▸ **Exercise goal**:
Search for the word "Enable" in the entries. Each line that holds it should be copied.

▸ **Supplied data**:
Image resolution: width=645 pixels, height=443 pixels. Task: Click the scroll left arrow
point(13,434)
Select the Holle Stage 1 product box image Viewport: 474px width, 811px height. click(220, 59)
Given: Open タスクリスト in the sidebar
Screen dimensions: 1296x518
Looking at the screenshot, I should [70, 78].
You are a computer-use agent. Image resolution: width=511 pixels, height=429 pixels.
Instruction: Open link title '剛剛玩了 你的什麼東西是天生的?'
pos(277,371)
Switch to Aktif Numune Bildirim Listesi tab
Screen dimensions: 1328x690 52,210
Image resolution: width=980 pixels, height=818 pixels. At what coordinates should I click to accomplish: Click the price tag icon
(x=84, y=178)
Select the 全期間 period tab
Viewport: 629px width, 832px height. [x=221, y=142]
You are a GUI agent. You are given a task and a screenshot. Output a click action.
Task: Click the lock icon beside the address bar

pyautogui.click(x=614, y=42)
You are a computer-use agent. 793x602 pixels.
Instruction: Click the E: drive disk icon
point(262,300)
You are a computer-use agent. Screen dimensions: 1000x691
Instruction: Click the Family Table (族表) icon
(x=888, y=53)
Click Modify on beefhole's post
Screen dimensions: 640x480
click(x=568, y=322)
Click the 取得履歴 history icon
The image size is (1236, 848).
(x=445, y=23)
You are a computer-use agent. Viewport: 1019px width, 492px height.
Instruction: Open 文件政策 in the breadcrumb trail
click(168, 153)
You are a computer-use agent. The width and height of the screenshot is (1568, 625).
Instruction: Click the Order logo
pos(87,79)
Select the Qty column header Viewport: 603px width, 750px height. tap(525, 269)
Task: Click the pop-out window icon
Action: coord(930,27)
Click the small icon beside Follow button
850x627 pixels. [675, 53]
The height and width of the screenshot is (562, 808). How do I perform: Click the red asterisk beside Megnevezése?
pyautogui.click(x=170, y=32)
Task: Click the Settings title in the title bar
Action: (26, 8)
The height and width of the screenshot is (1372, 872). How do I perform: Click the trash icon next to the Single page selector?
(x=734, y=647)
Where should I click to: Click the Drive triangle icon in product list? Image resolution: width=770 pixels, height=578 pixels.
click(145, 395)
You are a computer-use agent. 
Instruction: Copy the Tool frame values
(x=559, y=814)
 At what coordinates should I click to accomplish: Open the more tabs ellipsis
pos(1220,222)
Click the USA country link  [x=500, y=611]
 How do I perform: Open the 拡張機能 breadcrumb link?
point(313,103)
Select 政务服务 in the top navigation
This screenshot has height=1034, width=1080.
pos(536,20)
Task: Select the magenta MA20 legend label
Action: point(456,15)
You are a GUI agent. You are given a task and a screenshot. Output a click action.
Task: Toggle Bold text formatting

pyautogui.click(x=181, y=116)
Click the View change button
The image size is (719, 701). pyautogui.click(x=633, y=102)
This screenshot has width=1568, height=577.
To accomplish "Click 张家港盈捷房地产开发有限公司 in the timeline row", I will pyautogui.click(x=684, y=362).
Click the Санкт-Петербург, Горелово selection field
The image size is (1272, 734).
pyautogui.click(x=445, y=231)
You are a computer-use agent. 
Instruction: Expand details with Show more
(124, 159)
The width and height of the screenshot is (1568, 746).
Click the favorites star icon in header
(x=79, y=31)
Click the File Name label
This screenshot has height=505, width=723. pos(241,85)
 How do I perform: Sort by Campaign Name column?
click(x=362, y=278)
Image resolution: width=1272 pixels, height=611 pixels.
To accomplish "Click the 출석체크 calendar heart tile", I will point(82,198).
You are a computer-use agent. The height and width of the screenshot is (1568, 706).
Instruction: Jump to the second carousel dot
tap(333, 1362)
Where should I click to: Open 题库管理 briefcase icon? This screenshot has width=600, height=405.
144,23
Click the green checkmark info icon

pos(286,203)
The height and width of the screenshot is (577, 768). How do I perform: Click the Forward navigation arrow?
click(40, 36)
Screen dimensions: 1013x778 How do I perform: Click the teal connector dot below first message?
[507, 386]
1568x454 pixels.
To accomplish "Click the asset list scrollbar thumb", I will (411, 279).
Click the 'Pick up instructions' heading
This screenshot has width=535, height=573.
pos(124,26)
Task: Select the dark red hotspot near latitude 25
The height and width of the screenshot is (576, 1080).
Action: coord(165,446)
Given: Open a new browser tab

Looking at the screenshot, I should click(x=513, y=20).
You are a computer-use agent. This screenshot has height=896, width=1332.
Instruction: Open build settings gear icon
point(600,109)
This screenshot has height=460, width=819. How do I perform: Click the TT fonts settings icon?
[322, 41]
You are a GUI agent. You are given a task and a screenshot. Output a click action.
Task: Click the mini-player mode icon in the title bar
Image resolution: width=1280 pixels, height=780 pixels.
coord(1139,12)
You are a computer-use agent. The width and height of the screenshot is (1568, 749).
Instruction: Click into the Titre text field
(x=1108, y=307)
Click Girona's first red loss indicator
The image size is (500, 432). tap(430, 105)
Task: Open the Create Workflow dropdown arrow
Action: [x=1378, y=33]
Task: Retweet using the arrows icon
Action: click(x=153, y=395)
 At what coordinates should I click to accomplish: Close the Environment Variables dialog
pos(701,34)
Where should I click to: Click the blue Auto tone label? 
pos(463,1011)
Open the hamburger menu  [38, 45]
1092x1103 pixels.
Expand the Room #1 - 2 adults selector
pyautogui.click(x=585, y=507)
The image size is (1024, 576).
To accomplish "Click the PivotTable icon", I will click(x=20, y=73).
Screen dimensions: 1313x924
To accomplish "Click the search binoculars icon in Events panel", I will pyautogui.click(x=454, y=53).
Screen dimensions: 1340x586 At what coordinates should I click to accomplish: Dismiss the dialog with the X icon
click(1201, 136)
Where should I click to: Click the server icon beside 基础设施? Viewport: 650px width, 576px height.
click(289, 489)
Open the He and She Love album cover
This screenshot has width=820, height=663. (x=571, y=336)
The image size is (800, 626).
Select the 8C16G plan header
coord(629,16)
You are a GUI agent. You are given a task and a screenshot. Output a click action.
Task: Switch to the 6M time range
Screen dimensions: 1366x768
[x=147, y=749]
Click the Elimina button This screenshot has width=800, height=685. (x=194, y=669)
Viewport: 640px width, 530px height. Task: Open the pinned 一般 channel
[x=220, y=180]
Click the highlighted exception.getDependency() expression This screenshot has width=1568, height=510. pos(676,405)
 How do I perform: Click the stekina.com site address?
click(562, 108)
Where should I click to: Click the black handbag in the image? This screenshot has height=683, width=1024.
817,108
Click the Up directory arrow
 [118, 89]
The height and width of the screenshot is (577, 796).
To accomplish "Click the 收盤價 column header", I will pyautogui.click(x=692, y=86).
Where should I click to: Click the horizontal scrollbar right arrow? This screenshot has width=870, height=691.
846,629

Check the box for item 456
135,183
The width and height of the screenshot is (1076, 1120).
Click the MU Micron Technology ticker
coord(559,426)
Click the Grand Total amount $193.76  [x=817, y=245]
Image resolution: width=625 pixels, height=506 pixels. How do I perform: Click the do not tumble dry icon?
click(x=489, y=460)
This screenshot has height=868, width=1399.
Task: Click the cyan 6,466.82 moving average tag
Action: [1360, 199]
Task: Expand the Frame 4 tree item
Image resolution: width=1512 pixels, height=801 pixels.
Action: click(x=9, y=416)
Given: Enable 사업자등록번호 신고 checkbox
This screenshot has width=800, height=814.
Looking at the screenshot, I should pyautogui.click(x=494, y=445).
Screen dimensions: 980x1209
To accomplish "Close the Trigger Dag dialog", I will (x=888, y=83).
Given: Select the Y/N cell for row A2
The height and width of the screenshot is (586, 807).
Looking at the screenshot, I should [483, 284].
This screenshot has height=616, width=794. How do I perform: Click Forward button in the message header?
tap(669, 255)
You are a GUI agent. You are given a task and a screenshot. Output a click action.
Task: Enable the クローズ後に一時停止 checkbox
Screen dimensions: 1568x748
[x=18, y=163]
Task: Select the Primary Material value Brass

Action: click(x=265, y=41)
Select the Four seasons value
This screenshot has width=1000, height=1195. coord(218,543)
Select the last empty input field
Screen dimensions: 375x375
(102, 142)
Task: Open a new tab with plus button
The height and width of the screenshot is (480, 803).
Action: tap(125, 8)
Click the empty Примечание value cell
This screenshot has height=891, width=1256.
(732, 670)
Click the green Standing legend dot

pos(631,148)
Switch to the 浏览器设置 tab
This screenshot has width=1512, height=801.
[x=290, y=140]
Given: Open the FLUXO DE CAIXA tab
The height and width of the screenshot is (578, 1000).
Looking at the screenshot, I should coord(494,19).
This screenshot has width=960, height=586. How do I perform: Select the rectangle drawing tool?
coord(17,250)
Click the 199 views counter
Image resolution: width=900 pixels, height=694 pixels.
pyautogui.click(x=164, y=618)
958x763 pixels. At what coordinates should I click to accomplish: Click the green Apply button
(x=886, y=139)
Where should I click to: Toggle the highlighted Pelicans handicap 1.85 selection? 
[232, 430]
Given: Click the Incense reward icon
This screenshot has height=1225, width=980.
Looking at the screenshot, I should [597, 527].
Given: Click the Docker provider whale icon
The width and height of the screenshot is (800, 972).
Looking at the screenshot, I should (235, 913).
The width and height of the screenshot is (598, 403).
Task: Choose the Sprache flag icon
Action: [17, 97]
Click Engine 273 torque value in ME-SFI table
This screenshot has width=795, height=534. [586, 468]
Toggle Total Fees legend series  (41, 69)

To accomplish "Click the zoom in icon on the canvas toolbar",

▸ **Written reply**:
Given: Enable 사업자등록번호 신고 checkbox
Task: Enable the クローズ後に一時停止 checkbox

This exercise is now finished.